Applying a Zero Trust policy in line with the National Institute of Standards and Technology’s (NIST) risk management framework, which promotes a never trust and always verify approach to any request for systems access, greatly reduces the likelihood of unauthorised or unauthenticated user access. A Zero Trust approach ensures that any long-term access to information is revoked. This helps companies tighten controls on their networks and requires access only to be granted as and when it is needed. This denies attackers the opportunity to spread widely around a network, or sit for long periods of time undetected, waiting for an opportunity to strike.

Encrypting valuable data to guard against threat

Finally, it’s important to consider the measures that businesses can take to further safeguard data. Dedicated tools, documentation, and training will help mitigate risks and keep products and services up-to-date and protected. Secure encryption is another method, enabling the security of key files and any communications between client apps and servers to be enhanced.
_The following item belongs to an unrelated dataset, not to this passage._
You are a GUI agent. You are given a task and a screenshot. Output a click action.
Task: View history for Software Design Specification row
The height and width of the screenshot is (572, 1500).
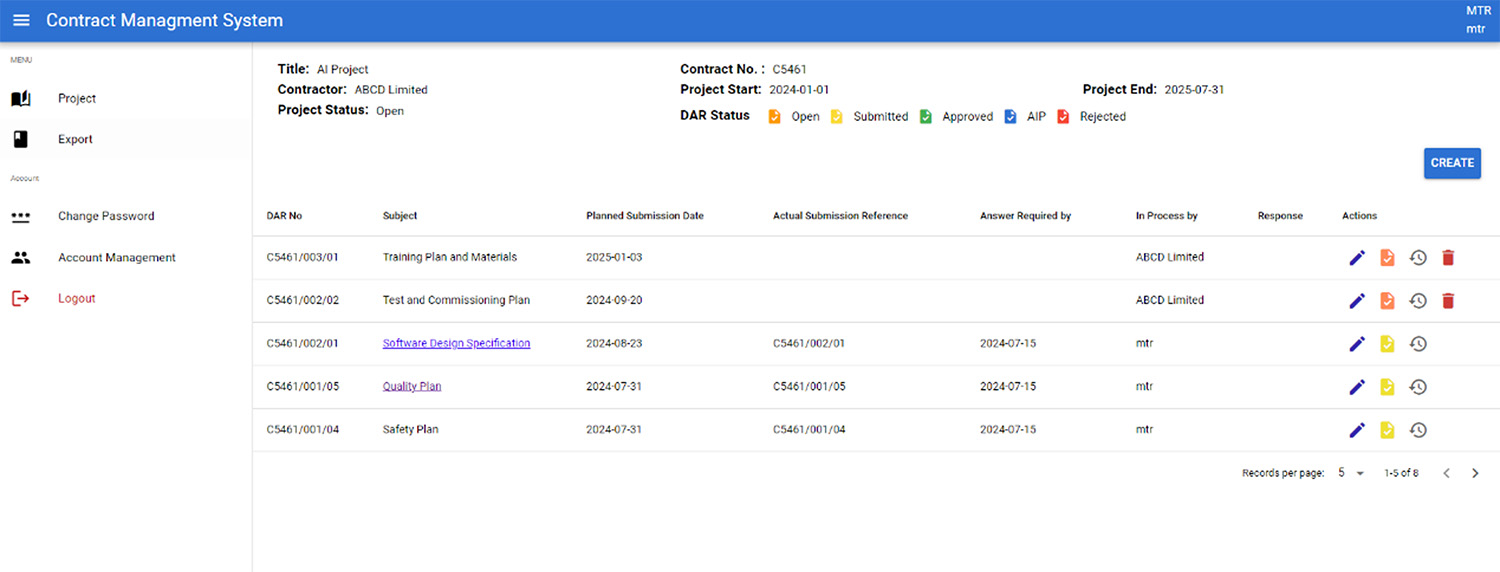1418,344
Encryption, even when stored in the cloud, vastly improves the security of company files and can provide the required superior levels of protection. A PIN-authenticated, encrypted USB flash drive or HDD/SSD with on-device crypto-chip and AES-XTS 256-bit encryption will offer complete data integrity, even if brute force action is used. In addition, using a device with an internal microprocessor that is Common Criteria EAL5+ Certified, and encrypting data with a FIPS PUB 197 certified AES 256-bit encrypted encryption key brings into play military grade protection.

The expanding cybersecurity landscape is bringing with it many new challenges which require innovative responses. Complying with the NIS 2 Directive by taking steps to adhere to principles of Zero Trust, encrypt data, and educate staff as to their responsibilities will help ensure robust cybersecurity. Whether working on or off-site, such an approach will prevent the long-lasting negative impact associated with cyber-attacks and the loss of valuable information, ultimately resulting in safer data.